As I mentioned in last week’s breadblog, I’m really not a huge fan of sourdough beyond pancakes. Since I’m exploring bread baking I feel I should make some sourdough simply to understand the process, also all this wintry weather has be missing waking up to sour dough pancakes cooked on the wood stove in old Wyoming.
Also can we really call our home, home if we havn’t take the step of starting a sourdough sponge? I mean what better way to establish ones connection to a place than to mix some local honey, grain, and wild yeast into a bread and consume it as a family. Perhaps share some of your starter with neighbors and hope for a reciprocal offer. Bind families and neighbors together, following a pattern as a old as civilization. Yeast after all made it possible to store grain and make flour into bread. This cycle is what led us to settle in the valleys of Mesopotamia, grow crops and set us on the course to suburbia.

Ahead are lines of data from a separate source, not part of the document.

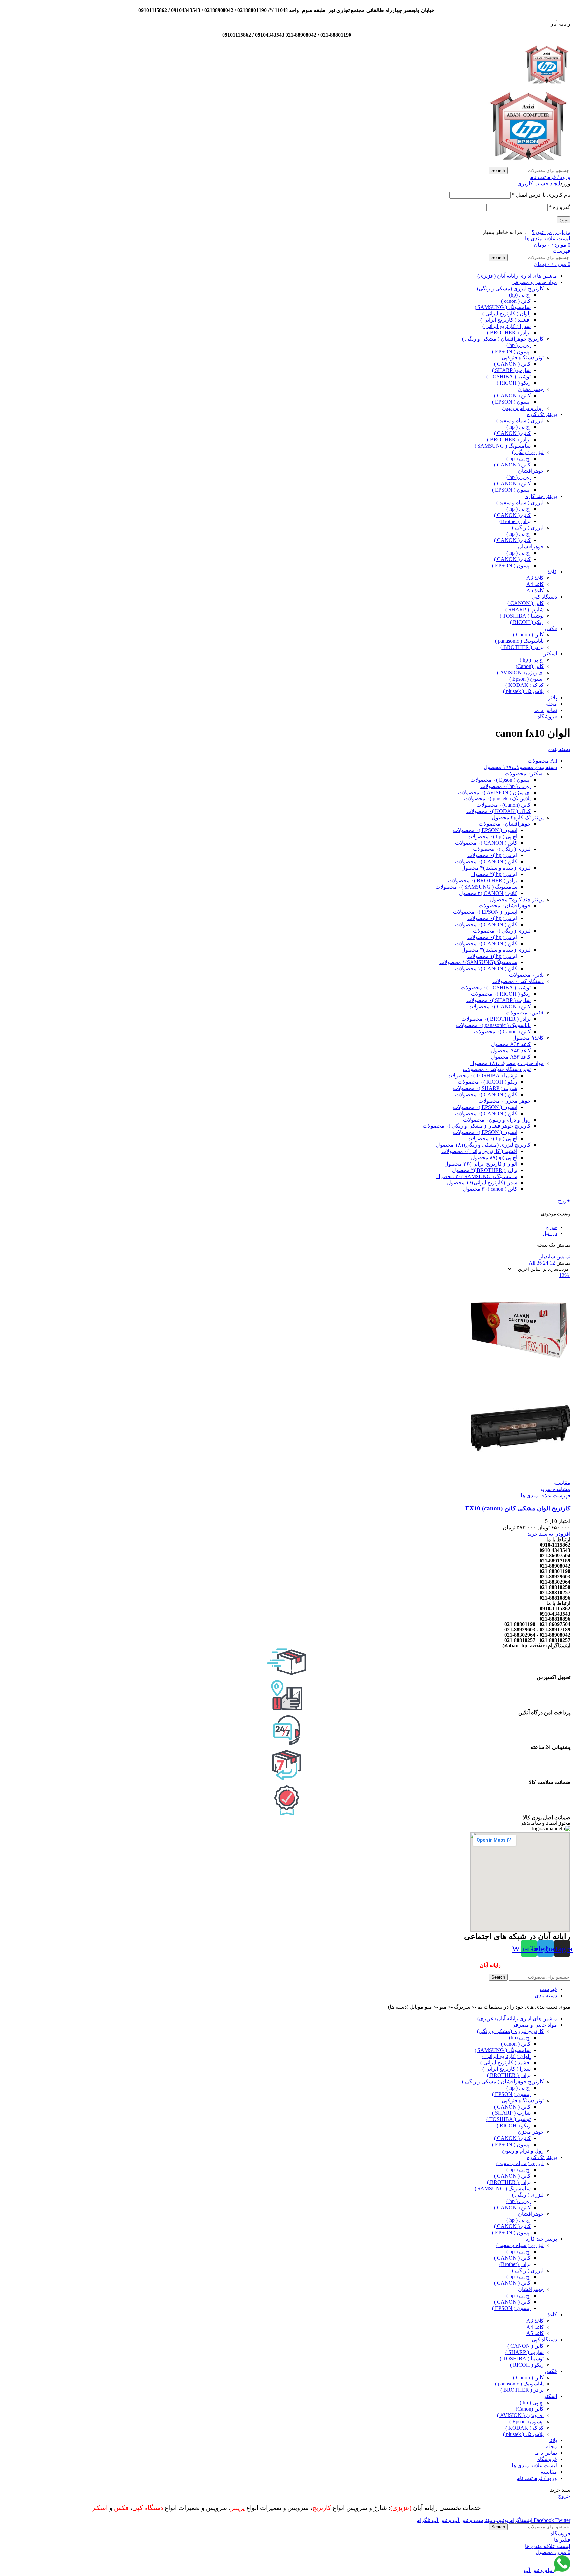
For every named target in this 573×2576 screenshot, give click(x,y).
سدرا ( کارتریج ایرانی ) (506, 326)
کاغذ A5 (535, 590)
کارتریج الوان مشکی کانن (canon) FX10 (517, 1508)
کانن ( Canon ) (528, 634)
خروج (564, 1200)
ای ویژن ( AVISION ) (520, 672)
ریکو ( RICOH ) (514, 383)
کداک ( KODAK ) (524, 685)
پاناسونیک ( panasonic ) (519, 641)
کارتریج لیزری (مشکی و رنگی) (510, 288)
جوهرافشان (531, 471)
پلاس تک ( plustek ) (523, 691)
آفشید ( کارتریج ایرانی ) (505, 320)
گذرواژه (559, 207)
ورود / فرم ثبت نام (537, 2478)
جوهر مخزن (531, 389)
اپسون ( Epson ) (526, 679)
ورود (564, 219)
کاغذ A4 (535, 584)
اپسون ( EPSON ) (511, 351)
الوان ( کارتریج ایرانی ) (506, 313)
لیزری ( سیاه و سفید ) (520, 420)
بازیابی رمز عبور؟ (551, 232)
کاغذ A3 (535, 578)
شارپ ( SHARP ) (511, 370)
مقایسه (549, 2472)
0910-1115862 (555, 1608)
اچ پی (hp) (520, 295)
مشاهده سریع (555, 1489)
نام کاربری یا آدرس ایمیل (541, 195)
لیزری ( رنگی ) (528, 452)
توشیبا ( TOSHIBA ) (508, 376)
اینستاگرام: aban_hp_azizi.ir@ (536, 1645)
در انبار (549, 1233)
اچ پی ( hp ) (518, 345)
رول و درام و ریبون (523, 408)
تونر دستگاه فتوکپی (523, 357)
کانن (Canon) (530, 666)
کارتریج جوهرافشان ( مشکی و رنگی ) (503, 339)
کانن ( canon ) (516, 301)
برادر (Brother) (515, 521)
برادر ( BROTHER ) (509, 332)
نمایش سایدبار (555, 1256)
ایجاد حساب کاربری (538, 183)
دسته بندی (559, 749)
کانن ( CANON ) (512, 364)
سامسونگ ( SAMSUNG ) (503, 307)
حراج (551, 1227)
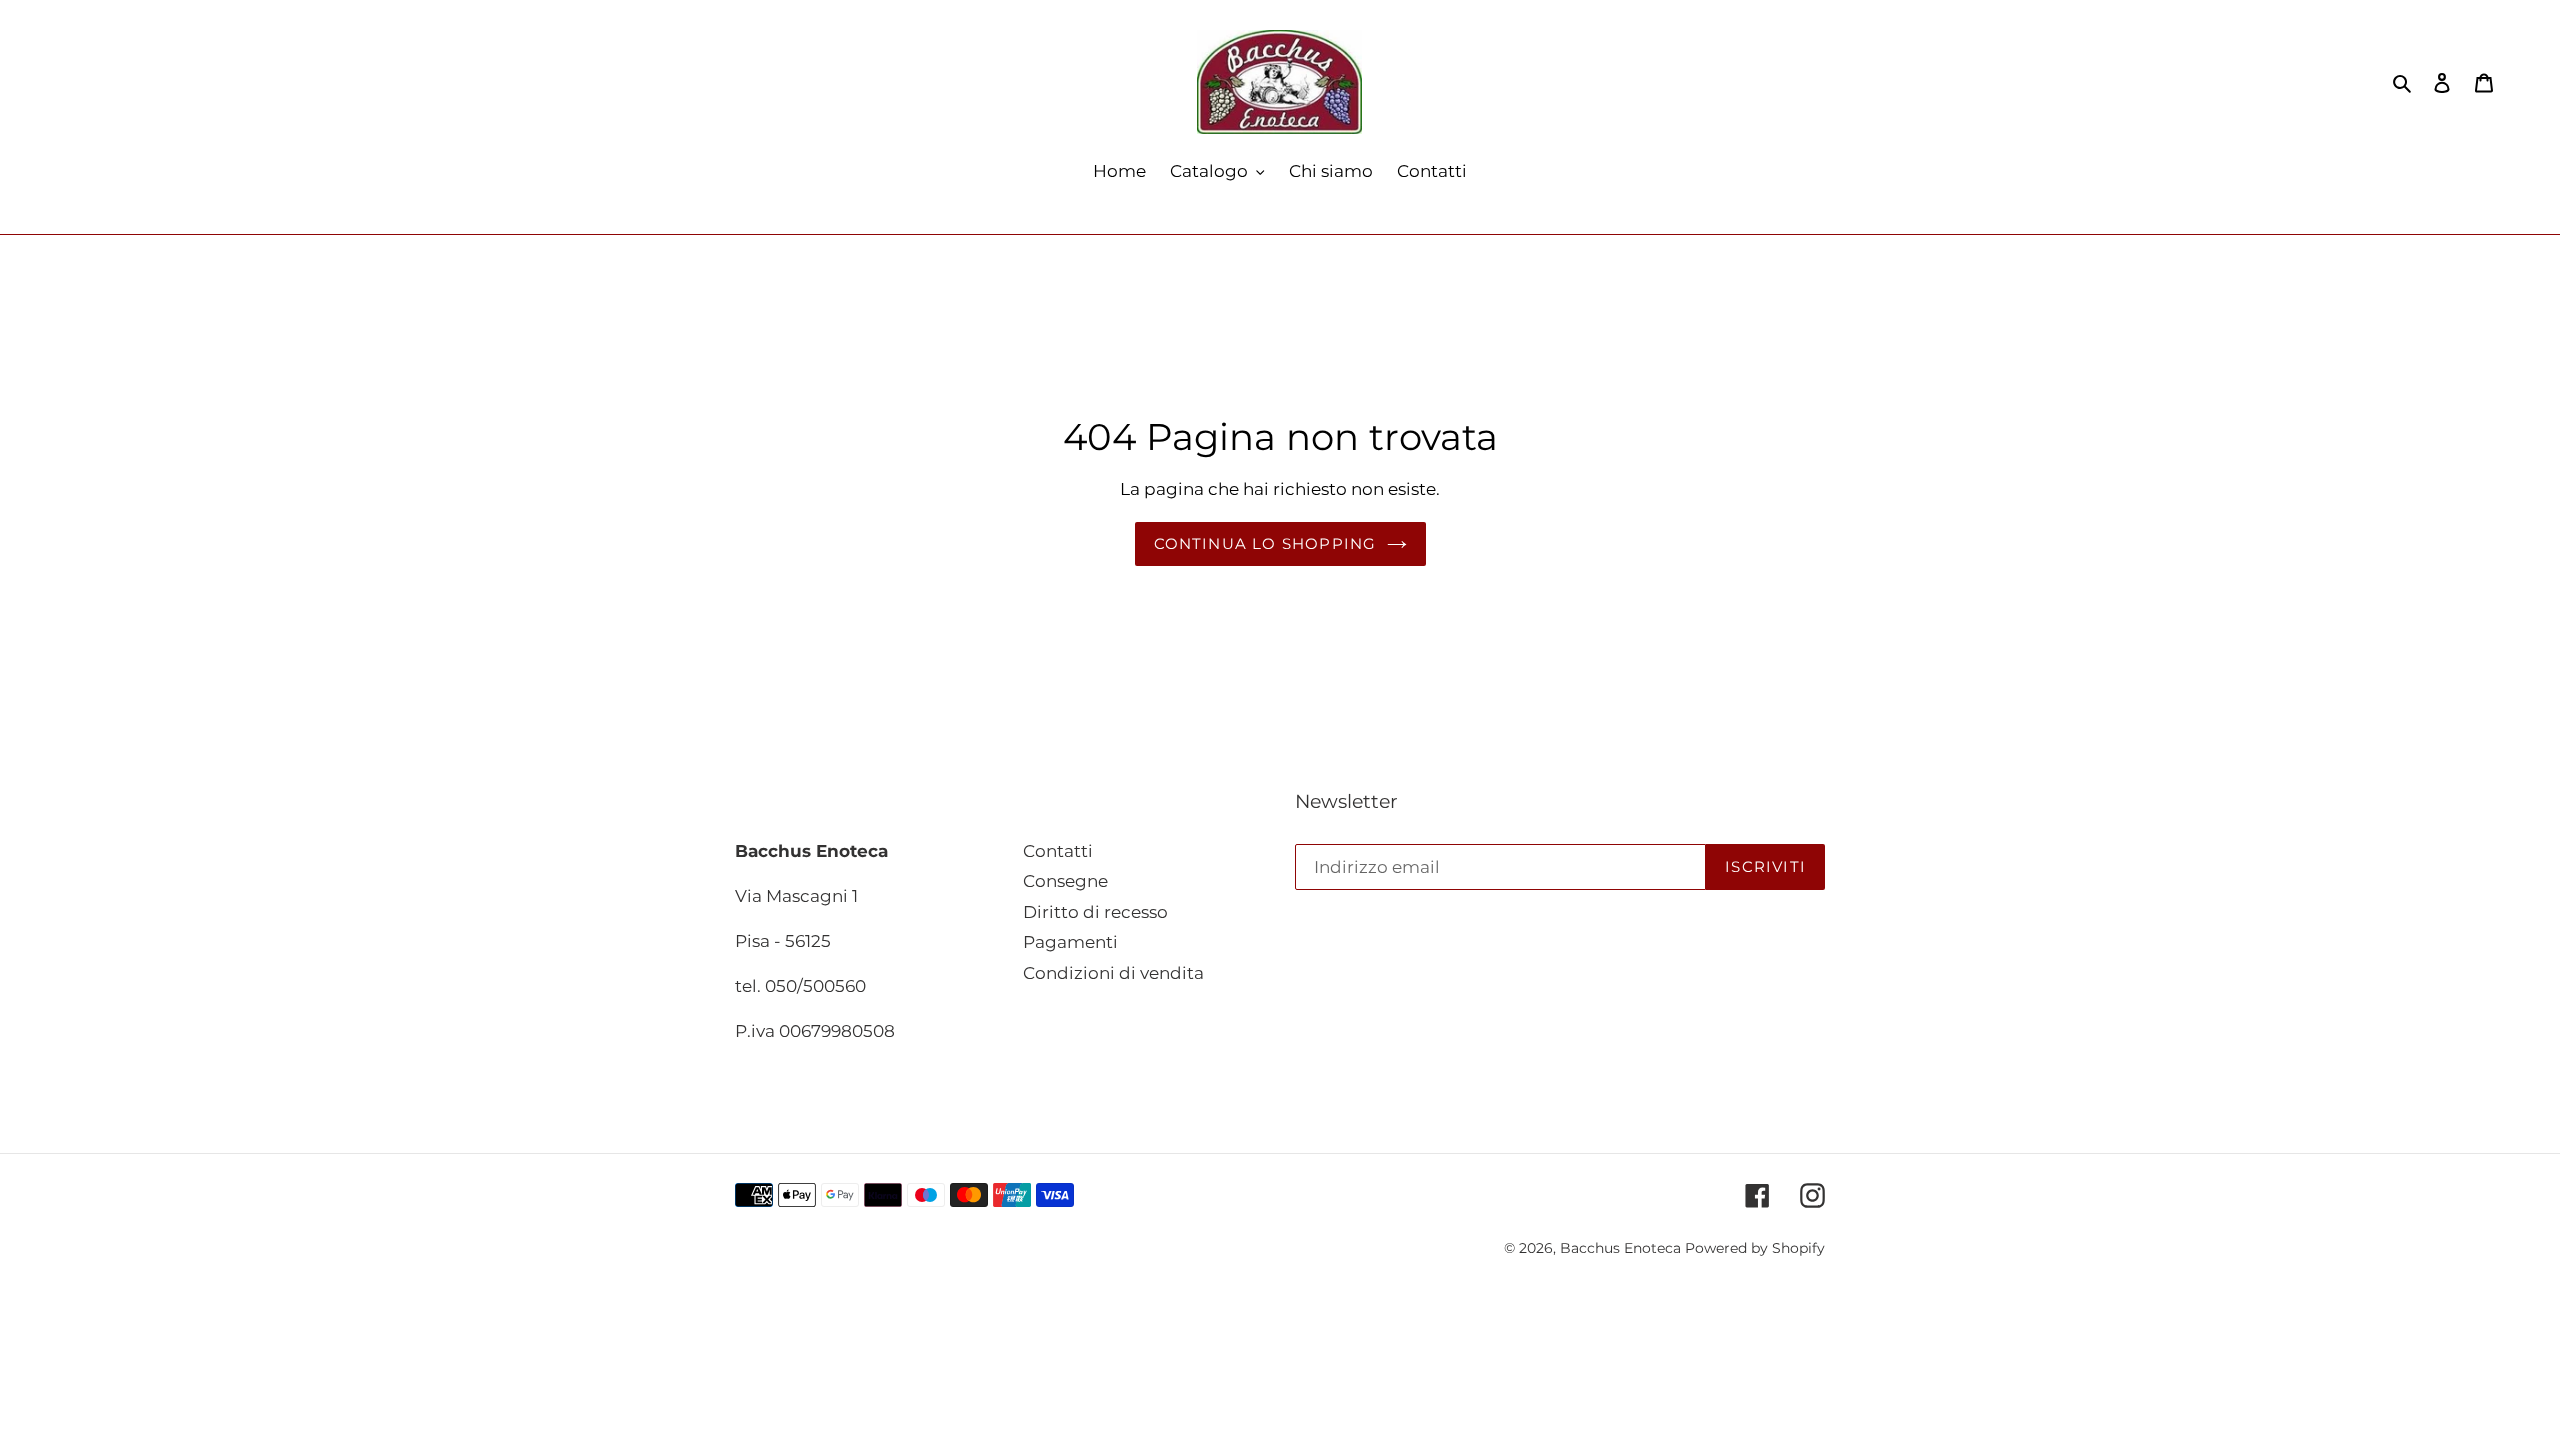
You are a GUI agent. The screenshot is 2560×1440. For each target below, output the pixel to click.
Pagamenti (1070, 942)
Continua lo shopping (1265, 543)
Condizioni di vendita (1113, 973)
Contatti (1058, 851)
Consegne (1065, 881)
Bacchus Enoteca (1622, 1248)
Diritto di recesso (1095, 912)
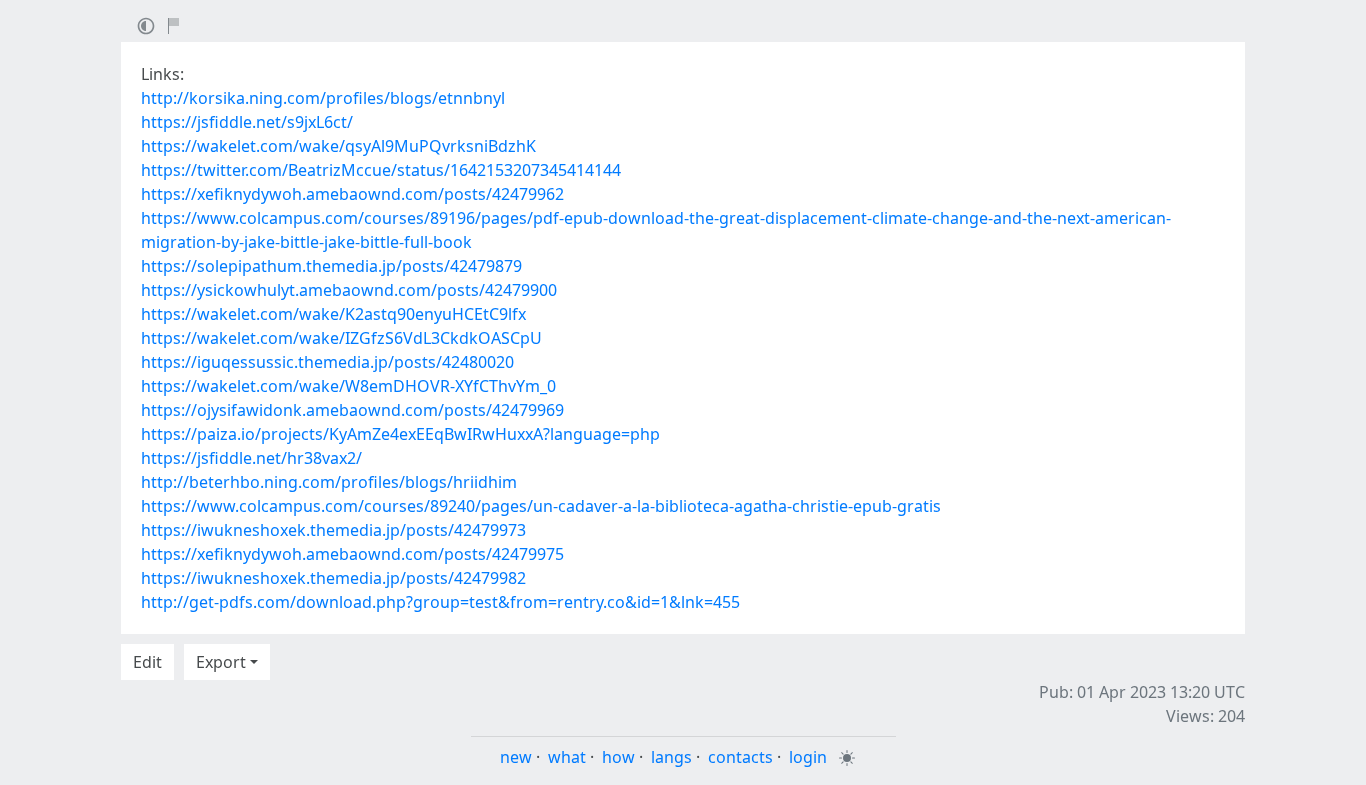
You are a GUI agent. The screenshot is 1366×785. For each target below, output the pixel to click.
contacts (740, 757)
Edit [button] (147, 662)
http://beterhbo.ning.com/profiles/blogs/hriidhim (329, 482)
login (808, 757)
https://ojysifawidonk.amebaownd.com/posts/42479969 (352, 410)
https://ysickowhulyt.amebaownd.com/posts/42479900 (349, 290)
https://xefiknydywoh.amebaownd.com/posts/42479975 (352, 554)
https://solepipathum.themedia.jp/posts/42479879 (331, 266)
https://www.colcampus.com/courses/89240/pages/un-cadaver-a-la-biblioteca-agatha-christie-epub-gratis (541, 506)
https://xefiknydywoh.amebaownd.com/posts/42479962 (352, 194)
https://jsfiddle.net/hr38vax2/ (251, 458)
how (618, 757)
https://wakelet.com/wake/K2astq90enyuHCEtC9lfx (333, 314)
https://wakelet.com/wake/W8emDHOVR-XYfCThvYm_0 (348, 386)
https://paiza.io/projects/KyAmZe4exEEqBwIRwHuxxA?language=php (400, 434)
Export (221, 662)
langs (671, 757)
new (516, 757)
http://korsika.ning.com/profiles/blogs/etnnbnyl (323, 98)
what (567, 757)
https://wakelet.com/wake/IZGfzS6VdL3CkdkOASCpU (341, 338)
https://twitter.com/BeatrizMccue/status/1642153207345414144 (381, 170)
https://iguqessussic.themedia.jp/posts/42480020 (327, 362)
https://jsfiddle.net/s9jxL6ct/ (247, 122)
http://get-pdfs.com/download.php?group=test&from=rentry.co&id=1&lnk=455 (440, 602)
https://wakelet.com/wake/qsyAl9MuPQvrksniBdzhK (338, 146)
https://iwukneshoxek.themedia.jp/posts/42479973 (333, 530)
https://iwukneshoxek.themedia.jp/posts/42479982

With these thoughts in my head, I resolved to make a simple sourdough rye today. After getting my starter going a few days ago I’ve been nursing it with flour and watching it build some impressive bubbling action. I chose a flour only starter, reasoning that this would make a less tangy starter which would probably be better for my unsophisticated pallet.
The results were less than spectacular. The dough stuck to the pan, and did not rise as well as I would have liked. The whole thing fell apart coming out of the pan. On the plus side I devoured most of the evidence, as it was still fairly yummy.
So I’ll have to try this recipe again and refine it. On the positive side it did fluff up pretty well in the oven, the combination of steam and whatever air pockets were in there seemed to do the trick. I’m going to let the last rise in the bread pan go a bit longer. Hopefully as my starter gets more established it will get a bit better. I might also toss in a bit of gluten flour, since I think that will help it fluff up.